[Collected data entries]
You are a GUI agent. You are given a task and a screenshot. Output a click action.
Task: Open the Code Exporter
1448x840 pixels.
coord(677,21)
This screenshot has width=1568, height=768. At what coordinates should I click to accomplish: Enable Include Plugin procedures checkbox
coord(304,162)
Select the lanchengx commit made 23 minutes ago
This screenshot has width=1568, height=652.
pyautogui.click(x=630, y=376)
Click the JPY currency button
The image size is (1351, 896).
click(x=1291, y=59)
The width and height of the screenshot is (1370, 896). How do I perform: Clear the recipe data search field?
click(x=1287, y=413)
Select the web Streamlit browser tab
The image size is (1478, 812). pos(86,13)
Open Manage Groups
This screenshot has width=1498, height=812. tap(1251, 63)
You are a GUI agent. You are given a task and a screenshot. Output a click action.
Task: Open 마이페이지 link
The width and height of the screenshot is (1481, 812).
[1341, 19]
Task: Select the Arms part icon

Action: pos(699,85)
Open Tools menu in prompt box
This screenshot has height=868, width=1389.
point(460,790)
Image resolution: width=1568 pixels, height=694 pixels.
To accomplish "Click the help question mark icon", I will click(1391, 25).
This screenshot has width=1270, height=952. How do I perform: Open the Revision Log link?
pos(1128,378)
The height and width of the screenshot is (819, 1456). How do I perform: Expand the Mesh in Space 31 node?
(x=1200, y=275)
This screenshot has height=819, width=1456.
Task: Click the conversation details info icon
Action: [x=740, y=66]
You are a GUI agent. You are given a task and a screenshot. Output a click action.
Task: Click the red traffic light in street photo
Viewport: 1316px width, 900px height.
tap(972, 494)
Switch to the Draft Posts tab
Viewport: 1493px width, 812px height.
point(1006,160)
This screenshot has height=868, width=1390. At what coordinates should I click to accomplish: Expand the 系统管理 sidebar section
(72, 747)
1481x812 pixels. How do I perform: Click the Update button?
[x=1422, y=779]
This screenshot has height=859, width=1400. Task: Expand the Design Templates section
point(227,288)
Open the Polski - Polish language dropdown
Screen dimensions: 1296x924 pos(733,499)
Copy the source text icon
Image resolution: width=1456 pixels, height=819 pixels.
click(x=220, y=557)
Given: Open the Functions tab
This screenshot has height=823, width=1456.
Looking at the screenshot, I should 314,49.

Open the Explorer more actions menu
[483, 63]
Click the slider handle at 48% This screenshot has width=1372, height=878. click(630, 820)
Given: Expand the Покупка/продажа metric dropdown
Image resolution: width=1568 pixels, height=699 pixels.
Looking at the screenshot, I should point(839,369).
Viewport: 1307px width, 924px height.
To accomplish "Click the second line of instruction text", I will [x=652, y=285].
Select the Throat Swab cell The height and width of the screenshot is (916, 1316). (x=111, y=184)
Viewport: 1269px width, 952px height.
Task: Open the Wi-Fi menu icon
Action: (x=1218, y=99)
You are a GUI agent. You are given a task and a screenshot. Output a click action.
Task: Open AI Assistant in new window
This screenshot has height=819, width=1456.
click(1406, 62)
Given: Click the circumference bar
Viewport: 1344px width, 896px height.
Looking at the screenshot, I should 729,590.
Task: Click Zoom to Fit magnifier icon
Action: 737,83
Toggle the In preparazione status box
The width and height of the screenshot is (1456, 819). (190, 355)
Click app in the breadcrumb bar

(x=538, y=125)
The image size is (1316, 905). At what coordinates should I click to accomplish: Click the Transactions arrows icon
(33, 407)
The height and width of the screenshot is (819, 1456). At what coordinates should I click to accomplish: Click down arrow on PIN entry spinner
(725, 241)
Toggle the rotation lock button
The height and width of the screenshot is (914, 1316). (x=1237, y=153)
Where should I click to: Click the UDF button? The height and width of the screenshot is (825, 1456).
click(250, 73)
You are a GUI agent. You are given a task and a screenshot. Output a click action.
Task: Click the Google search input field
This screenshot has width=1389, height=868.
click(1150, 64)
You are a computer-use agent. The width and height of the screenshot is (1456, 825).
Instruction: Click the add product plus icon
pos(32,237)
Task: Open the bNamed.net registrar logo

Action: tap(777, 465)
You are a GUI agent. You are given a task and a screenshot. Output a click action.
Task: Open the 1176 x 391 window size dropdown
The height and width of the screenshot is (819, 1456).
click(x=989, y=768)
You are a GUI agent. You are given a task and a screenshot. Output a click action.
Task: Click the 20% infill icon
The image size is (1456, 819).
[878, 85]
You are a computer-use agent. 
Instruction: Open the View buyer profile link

> [Task to carry out]:
Give back exactly the lines from the line containing "Task: Open the bNamed.net registrar logo" to the end of the entries, and no other lines.

> [Result for this exercise]:
Task: Open the bNamed.net registrar logo

Action: tap(777, 465)
You are a GUI agent. You are given a task and a screenshot. Output a click action.
Task: Open the 1176 x 391 window size dropdown
The height and width of the screenshot is (819, 1456).
click(x=989, y=768)
You are a GUI agent. You are given a task and a screenshot. Output a click action.
Task: Click the 20% infill icon
The image size is (1456, 819).
[878, 85]
You are a computer-use agent. 
Instruction: Open the View buyer profile link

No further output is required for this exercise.